• [Work item]: Each line below from the one containing "Acceptă cookies (636, 2548)" through the one containing "Vezi toate articolele (398, 1453)" is to be given again exactly, and no line outside that span.

• [Information supplied]:

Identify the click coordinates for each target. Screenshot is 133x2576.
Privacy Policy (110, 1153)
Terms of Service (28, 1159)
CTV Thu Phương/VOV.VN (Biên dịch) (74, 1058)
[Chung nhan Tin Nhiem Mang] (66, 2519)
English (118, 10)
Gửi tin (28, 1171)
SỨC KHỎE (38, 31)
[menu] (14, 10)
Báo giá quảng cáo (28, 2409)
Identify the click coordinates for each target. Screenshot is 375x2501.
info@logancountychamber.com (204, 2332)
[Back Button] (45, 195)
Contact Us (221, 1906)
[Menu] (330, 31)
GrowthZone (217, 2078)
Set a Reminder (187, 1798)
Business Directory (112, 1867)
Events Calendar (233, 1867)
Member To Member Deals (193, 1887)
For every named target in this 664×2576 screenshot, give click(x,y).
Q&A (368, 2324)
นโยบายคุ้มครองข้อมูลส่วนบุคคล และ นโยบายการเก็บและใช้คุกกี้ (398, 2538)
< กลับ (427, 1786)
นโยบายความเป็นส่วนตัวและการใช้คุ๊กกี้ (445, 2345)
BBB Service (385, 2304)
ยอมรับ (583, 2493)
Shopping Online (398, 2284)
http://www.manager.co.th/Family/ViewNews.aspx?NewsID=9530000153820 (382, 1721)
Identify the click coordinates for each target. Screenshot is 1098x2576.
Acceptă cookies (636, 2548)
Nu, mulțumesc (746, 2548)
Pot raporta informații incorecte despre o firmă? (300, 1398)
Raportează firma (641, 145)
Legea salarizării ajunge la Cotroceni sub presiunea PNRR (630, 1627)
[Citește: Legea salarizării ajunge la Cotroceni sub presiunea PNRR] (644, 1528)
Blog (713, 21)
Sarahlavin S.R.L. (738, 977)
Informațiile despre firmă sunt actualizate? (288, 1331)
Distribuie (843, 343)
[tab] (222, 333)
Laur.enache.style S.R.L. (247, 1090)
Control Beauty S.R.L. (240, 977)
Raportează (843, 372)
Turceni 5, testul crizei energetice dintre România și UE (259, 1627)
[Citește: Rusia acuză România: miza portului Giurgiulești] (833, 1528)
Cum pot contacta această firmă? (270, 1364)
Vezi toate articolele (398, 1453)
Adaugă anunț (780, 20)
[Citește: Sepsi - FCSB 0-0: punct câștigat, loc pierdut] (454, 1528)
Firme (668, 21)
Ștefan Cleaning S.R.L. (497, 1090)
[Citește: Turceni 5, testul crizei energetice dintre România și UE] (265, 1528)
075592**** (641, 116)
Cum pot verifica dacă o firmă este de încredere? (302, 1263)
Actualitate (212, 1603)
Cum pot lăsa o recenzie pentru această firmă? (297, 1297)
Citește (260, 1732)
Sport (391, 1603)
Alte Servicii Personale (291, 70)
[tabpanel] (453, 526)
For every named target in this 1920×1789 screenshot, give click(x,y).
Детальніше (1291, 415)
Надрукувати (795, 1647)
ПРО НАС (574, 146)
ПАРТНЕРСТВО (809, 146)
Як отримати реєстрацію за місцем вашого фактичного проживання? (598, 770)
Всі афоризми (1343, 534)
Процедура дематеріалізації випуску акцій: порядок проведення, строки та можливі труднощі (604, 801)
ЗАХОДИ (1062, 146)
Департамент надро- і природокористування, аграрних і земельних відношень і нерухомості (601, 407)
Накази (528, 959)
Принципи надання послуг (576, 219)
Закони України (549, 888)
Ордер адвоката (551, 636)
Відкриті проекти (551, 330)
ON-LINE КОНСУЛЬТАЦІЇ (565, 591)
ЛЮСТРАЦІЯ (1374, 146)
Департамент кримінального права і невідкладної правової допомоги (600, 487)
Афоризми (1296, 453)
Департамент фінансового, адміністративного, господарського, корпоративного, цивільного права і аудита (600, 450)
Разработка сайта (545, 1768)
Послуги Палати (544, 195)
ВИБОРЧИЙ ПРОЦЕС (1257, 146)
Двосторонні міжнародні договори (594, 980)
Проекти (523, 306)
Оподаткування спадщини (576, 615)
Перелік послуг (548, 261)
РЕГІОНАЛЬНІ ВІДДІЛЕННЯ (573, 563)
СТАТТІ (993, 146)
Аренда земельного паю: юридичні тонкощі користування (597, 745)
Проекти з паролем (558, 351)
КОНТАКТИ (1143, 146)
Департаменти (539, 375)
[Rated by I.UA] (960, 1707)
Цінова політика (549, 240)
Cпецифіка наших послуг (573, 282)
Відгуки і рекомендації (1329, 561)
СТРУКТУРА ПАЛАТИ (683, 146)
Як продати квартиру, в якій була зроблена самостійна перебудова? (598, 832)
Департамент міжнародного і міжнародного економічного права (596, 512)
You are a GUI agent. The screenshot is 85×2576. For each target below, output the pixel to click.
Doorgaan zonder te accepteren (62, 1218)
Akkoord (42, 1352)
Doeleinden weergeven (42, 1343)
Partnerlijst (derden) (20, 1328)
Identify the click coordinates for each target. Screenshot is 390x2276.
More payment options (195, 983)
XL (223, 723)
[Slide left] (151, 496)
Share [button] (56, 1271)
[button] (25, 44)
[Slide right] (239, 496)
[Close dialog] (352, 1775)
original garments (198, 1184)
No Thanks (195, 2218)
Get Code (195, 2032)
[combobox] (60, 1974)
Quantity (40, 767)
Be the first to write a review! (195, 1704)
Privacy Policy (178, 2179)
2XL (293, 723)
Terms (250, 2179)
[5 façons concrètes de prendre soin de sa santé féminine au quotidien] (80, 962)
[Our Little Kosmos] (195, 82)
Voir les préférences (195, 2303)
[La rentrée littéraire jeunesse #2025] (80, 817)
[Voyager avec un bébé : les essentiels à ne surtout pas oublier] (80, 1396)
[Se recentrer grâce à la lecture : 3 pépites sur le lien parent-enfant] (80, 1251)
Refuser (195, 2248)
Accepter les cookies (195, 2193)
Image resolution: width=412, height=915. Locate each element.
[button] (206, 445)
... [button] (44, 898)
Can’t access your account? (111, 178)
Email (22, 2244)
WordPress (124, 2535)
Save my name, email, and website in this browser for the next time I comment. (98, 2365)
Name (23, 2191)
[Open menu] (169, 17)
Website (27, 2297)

• [Answer to the exercise]:
Acceptă cookies (636, 2548)
Nu, mulțumesc (746, 2548)
Pot raporta informații incorecte despre o firmă? (300, 1398)
Raportează firma (641, 145)
Legea salarizării ajunge la Cotroceni sub presiunea PNRR (630, 1627)
[Citește: Legea salarizării ajunge la Cotroceni sub presiunea PNRR] (644, 1528)
Blog (713, 21)
Sarahlavin S.R.L. (738, 977)
Informațiile despre firmă sunt actualizate? (288, 1331)
Distribuie (843, 343)
[tab] (222, 333)
Laur.enache.style S.R.L. (247, 1090)
Control Beauty S.R.L. (240, 977)
Raportează (843, 372)
Turceni 5, testul crizei energetice dintre România și UE (259, 1627)
[Citește: Rusia acuză România: miza portului Giurgiulești] (833, 1528)
Cum pot contacta această firmă? (270, 1364)
Vezi toate articolele (398, 1453)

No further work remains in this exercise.